As I told you before, yes it happens to me and I love it. I love when an idea, a creative process takes me where I never thought I would go. I think that's mainly why I like to create.

There are many descriptions of the creative state. How would you describe it for you personally? Is there an element of spirituality to what you do?

Of course there is spirituality in these moments of creation: we try to express something that lives in us but which we can't put into words. That's what art is for, I think.

Especially in the digital age, the writing and production process tends towards the infinite. What marks the end of the process? How do you finish a work?

We can always continue, that's all the complexity for us creative artists: there is a moment when we have to decide that it's "now", that the work will be as it is at this precise moment when I decide it's stop.

But a little more concretely: there is a reality behind which is the release date of the album or the concert date which marks a schedule which results from it and which I take into account at some point in my creative process.

If I didn't, I couldn't stop myself.

Once a piece is finished, how important is it for you to let it lie and evaluate it later on? How much improvement and refinement do you personally allow until you're satisfied with a piece? What does this process look like in practise?

Once the piece is finished, it can either be played directly with the musicians and therefore undergo further modifications due to live reasons or instrumental practice. But I can also let it rest and come back to it later, especially if I feel that I am missing something essential that is not yet within my reach at the moment.

For example, that's exactly what happened on the track "Quiet Sunny Ice". I wrote it in 2015, I absolutely wanted vocals and a very particular type of voice. I sent it to several singers but in vain, I waited until I met Camille Durand (aka Ellinoa) who was the perfect singer and author for this song.

Everything was done in one shot with her, everything was obvious.

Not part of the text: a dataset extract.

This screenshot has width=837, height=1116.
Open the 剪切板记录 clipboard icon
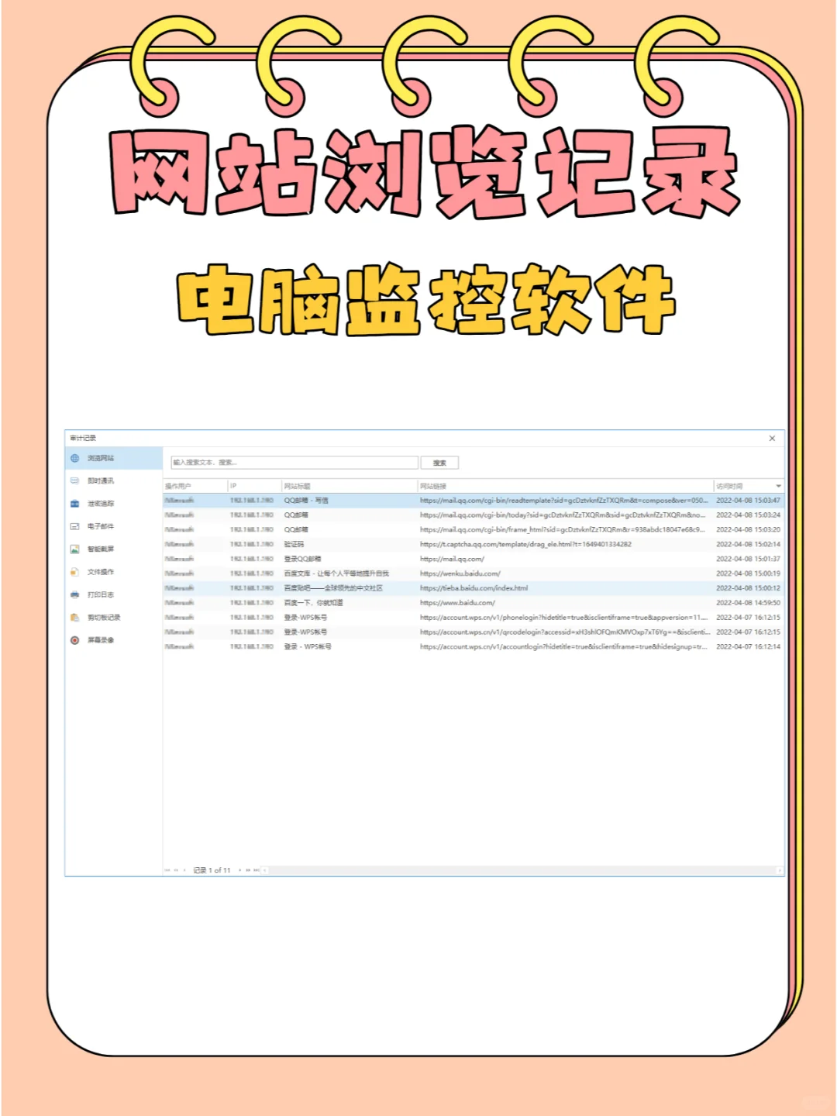pyautogui.click(x=74, y=617)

But I waited 7 years before arriving at the culmination of this piece.

What's your take on the role and importance of production, including mixing and mastering for you personally? How involved do you get in this?

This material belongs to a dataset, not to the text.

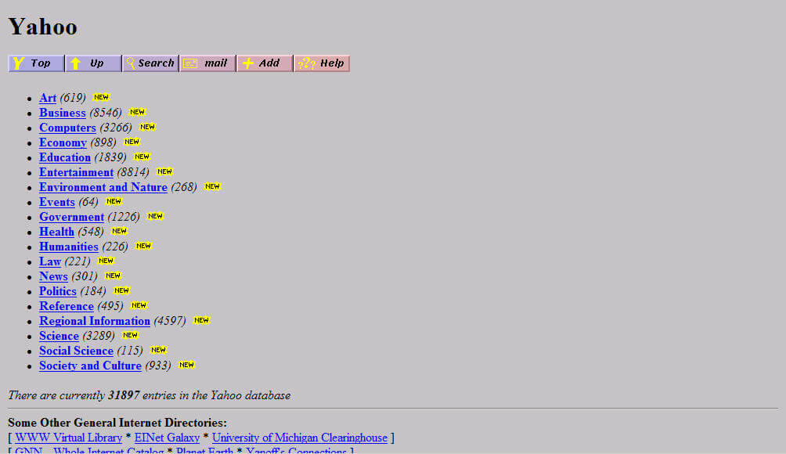
Task: Browse Society and Culture listings
Action: (90, 366)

For me, for the music that I play and that I compose, the production is essential, it is as important as the playing of an instrument.

Precisely what interests me in my research in the Antiloops project is to mix jazz techniques, this relationship to the present moment, to improvisation, we almost never play the same thing, this relationship directly with the instrument; and production techniques, what technology can offer us in terms of sound, digital sounds, effects etc ...

After finishing a piece or album and releasing something into the world, there can be a sense of emptiness. Can you relate to this – and how do you return to the state of creativity after experiencing it?

I don't know! I always have 1 or 2 projects in advance when an album comes out, I'm already creating the next one underwater. (laughs)

Creativity can reach many different corners of our lives. Do you personally feel as though writing a piece of music is inherently different from something like making a great cup of coffee? What do you express through music that you couldn't or wouldn't in more 'mundane' tasks?

It often reminds me of the same process as cooking.